The Triangle Choke! This is an amazing technique! You are literally choking someone out with your legs! What could be better?! lol So, this video covers the Triangle Choke from a specific context. It is when the opponent is inside your guard (ie in between your legs), and you have a head and arm control position. They find that, because they are bigger, heavier, and stronger, that they could just drive forward and bear their weight down on you. I call this the Heavy Chest version of the Triangle Choke. Sometimes it is referred to as the Giant Killer Triangle Choke.
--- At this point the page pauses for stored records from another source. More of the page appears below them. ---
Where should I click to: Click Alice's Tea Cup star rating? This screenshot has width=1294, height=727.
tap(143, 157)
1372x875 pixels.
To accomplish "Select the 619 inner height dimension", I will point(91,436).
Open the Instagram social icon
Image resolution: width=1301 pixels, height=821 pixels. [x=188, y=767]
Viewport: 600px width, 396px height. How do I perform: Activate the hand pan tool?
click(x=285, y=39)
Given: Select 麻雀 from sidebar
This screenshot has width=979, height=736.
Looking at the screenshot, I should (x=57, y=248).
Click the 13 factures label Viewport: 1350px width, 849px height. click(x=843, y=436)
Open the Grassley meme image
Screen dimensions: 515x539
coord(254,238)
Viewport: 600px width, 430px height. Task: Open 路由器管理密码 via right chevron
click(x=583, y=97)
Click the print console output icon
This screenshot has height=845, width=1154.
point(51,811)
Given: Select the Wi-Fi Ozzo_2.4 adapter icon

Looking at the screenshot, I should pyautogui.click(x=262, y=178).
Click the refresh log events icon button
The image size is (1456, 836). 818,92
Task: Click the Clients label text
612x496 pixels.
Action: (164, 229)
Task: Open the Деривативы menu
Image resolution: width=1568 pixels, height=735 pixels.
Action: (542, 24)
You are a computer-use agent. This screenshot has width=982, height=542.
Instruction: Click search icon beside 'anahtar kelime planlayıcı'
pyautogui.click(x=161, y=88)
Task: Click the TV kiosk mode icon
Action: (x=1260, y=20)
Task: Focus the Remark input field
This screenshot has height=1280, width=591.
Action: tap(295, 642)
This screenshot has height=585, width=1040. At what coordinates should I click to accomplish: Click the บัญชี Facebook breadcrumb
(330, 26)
The strategy to get their weight off of you is remarkably simple: Simply squeeze your thighs, pull them back, and push with both hands the side of their head!! And VOILA! Their weight it is off of you!

Now that you've solved that, it's time to get them to give up, or get rendered unconscious, or worse. As they come towards you, put your feet on their hip flexors and grab their arm that is reaching for you. Hold them there, and when you feel that they are really driving forward:

-Hike your right leg back
-Bring your right leg over their shoulder
-Cross your ankles -Bridge your hips upward, stay connected like glue
-Bring your arms forward and apart to block punches
-Wait for them to calm down
-Once they calm down, bridge your hips up, and scoop their right arm across your body.
-Grab onto it with both hands, like you're riding a bicycle.
-Keep the right hand on their wrist, and left hand on the back of their head (so they can't posture up) -Detach your left leg, and place your foot on their hip and wiggle back
-As you wiggle back, attach the back of your right knee to the side of their neck, as flush as you can get it.
-Have your left hand grab your right ankle, and pull towards your face
-Take your left leg and bend the back of the knee over your right ankle, replacing your left hand.
-Take both hands and put it on the back of your opponents head.
-Apply 3 points of pressure - squeeze your thighs, bridge your hips up, pull their head down with your hands, all simultaneously.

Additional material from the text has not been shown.